Photo of the Yeoville Ba-Pita hanging on the wall of the Melville Ba-Pita.
This photo, shot by my friend Oscar Gutierrez, was taken outside the old Ba-Pita in the 1990s.

Times changed, the city changed, and Ba-Pita closed its Yeoville doors in the late 1990s. In 2018, the eatery re-opened in Melville under the same ownership.

Lunch at Ba-Pita

I don’t know what the old Ba-Pita looked like. But the new one is charming and colorful, with pretty glass lamps hanging from the ceiling and a mosaic clay oven in the corner.

Inside Ba-Pita
I love that blue wall.
Look at that beautiful oven.
And the lamps.

There’s also a really lovely outdoor courtyard – shared with the neighboring restaurant, Spilt Milk – that is oddly impossible to photograph.

Ba-Pita’s menu includes simple Middle Eastern fare – shawarmas, laffas, falafel, hummus, etc. – cooked really well with quality ingredients and sauces. The pita bread is particularly fluffy and delicious.

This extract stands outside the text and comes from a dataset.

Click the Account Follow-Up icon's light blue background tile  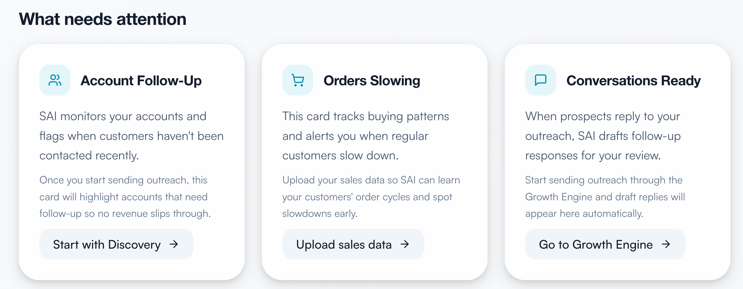[x=55, y=80]

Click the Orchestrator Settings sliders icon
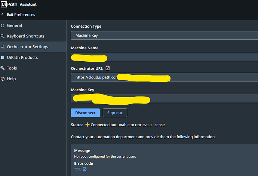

Chicken shawarma in pita from Ba-Pita
My first Ba-Pita lunch: Chicken shawarma with hummus and garlic sauce.
Lunch at Ba-Pita
Lunch today: Oven-roasted tomato soup, baba ganoush, laffa wrap, potato fries.

I understand Ba-Pita has a decent drinks menu with craft beer, sangria, and several wines by the glass. But so far I’ve only gone for lunch and had water and Coke. I imagine the evening vibe is great though.

In conclusion, Ba-Pita has everything I want in a restaurant: Tasty and unpretentious food, fun atmosphere, great location, interesting story. I plan to eat there a lot.

Ba-Pita is at 1 Seventh Street, Shop 2, in Melville.